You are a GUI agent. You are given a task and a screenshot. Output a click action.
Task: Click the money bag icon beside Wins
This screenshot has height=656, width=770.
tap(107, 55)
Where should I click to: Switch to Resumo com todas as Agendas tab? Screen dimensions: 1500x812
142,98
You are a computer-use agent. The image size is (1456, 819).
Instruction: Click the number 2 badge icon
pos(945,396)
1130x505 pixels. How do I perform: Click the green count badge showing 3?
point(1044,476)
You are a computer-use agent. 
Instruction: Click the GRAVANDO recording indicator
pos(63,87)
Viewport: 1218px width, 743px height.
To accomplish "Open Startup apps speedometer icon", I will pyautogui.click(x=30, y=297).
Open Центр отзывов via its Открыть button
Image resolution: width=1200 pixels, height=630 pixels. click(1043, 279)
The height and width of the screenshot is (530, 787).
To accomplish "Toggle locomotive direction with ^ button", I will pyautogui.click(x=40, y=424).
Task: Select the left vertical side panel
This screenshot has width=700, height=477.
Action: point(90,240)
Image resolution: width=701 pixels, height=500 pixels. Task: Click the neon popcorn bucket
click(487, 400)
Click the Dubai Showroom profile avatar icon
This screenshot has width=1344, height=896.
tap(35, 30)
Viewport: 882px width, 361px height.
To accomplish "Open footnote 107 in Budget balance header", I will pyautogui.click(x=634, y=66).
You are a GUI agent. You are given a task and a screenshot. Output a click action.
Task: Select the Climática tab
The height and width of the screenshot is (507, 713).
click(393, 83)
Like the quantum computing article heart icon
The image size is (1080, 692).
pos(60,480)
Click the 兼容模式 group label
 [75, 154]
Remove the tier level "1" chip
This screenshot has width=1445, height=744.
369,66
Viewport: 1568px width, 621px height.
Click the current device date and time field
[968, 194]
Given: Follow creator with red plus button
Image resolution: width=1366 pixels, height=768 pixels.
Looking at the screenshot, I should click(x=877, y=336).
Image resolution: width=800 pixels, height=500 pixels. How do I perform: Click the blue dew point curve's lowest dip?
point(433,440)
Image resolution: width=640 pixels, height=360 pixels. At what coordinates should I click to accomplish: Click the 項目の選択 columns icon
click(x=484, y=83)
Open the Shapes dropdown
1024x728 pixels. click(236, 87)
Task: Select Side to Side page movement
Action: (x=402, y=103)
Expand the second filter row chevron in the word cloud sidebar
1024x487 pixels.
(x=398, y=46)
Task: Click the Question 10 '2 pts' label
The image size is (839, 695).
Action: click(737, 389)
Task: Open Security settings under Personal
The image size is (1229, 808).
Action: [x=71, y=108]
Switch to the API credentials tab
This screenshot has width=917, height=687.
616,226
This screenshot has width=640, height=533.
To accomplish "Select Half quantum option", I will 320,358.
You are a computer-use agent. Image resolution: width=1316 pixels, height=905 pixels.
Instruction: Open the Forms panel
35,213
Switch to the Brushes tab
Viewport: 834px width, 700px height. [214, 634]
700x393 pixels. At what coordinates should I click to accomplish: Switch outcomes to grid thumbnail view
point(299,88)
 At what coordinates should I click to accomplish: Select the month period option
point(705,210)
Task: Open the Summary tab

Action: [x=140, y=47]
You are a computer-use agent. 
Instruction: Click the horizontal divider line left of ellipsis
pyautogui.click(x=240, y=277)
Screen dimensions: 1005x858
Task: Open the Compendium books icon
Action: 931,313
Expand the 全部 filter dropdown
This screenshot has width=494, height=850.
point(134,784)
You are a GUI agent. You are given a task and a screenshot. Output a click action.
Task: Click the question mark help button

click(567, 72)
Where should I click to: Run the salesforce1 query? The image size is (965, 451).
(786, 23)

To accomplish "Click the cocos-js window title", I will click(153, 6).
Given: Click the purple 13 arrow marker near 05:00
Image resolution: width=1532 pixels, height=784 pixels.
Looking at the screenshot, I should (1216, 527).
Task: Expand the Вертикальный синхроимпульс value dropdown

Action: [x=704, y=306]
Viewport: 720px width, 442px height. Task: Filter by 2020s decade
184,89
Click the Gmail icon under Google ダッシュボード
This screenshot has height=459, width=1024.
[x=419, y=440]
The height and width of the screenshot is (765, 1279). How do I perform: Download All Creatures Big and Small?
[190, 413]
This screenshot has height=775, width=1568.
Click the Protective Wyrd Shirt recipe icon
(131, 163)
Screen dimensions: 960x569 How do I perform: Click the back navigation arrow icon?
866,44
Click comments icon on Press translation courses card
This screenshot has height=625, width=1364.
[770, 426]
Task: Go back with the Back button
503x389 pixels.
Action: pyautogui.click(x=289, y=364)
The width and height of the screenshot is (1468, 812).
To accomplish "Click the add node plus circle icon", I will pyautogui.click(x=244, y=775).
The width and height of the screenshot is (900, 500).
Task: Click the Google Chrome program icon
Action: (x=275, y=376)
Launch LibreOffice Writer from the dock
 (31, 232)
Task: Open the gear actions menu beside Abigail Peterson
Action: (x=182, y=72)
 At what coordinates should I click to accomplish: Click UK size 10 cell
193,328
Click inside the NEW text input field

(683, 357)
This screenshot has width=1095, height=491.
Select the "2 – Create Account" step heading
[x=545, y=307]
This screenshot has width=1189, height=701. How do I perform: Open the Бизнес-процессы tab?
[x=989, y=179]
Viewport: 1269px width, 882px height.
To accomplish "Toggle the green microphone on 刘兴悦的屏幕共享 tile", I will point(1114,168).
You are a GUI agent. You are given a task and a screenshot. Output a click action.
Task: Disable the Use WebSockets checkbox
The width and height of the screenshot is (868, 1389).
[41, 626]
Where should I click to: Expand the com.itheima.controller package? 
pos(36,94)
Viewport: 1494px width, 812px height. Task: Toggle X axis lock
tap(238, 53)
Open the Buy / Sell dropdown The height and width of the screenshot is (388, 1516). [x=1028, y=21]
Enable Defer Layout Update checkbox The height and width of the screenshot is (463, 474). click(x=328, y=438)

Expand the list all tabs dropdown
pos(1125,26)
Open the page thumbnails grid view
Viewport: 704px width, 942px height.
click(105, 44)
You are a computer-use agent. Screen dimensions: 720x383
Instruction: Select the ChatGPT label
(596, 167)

┄┄┄┄┄┄┄┄┄┄┄┄┄┄┄┄┄┄┄┄

Activity — Pull every line containing "checkbox" out of the entries.

Answer space —
Task: Disable the Use WebSockets checkbox
Enable Defer Layout Update checkbox The height and width of the screenshot is (463, 474). click(x=328, y=438)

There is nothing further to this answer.